If life were fiction…

landscape

If life were fiction, everything would make sense. You could write a first draft that sucked, and if you thought you couldn’t salvage a thing, you could just delete it. Then you would start another draft from scratch, but with the knowledge of the first draft in your mind. That way, all the mistakes and crooked turns would get ironed out, or only be included if they were to lead to a more satisfactory climax, and eventual ending. And if by chance (’cause that’s what writing does) it didn’t work out in the second draft, you could chuck that one out too. In fact, you could just keep on doing it until you got it right, like in Groundhog Day. And if life were fiction, you wouldn’t lose any time working these twists and turns out. You could be a virtual Methuselah and still be your fresh young self. The right age for the protagonist of your own life story.

In life, you don’t get to be the right age for the stage you stumble upon. Or for the person you fall in love with. We only learn by getting things wrong, but this learning can take years. Trial and error is a laborious process, and by the time you work it out, it might be too late. There is no answer. In life we are stuck in the first draft, good or bad as it might be, and we can’t unravel the narrative.

If life were fiction, order would reign supreme. In life, there are many loose ends, and dissatisfying outcomes. In fiction, all loose ends are tied up (or should be, if the writing is worth something), or at the very least, a network is provided where they make sense. Developments, even when unexpected, are to a degree predictable, or at least, fit in with the current of the story. They don’t spring upon us out of the blue. They fit in with a theme, or compliment other elements of the narrative. In short, everything is tidy and neat, even in the kind of fiction where awful things must happen to sustain the story. They may be awful, but at least they make sense.

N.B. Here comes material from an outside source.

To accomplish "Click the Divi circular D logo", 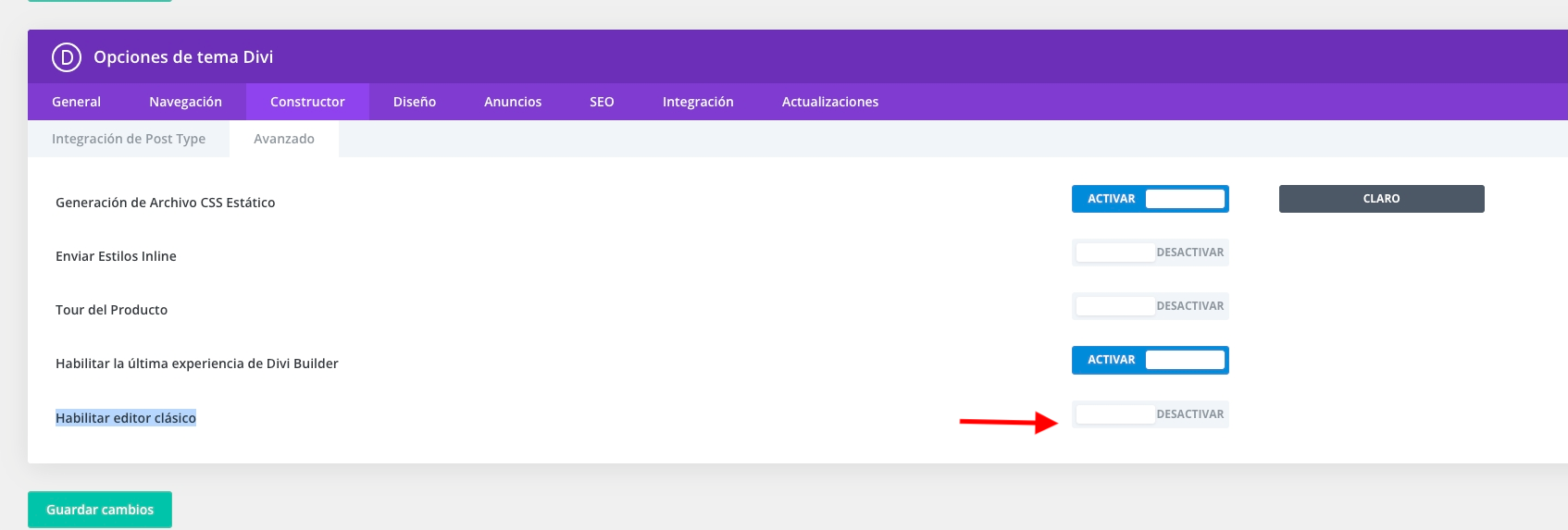I will pos(67,57).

In life, there are many moments that don’t make sense, and this is deeply dissatisfying. That is why real life wouldn’t work as fiction. Even faithfully true biographies must portray the kind of life that has some resemblance to the satisfying elements of fiction. Otherwise we would just throw the book against the wall.

If life were fiction, and you could keep writing new drafts because you didn’t like the old one, there would be some people who would never manage to write a draft they like. And so their fiction life would turn out to be no life at all.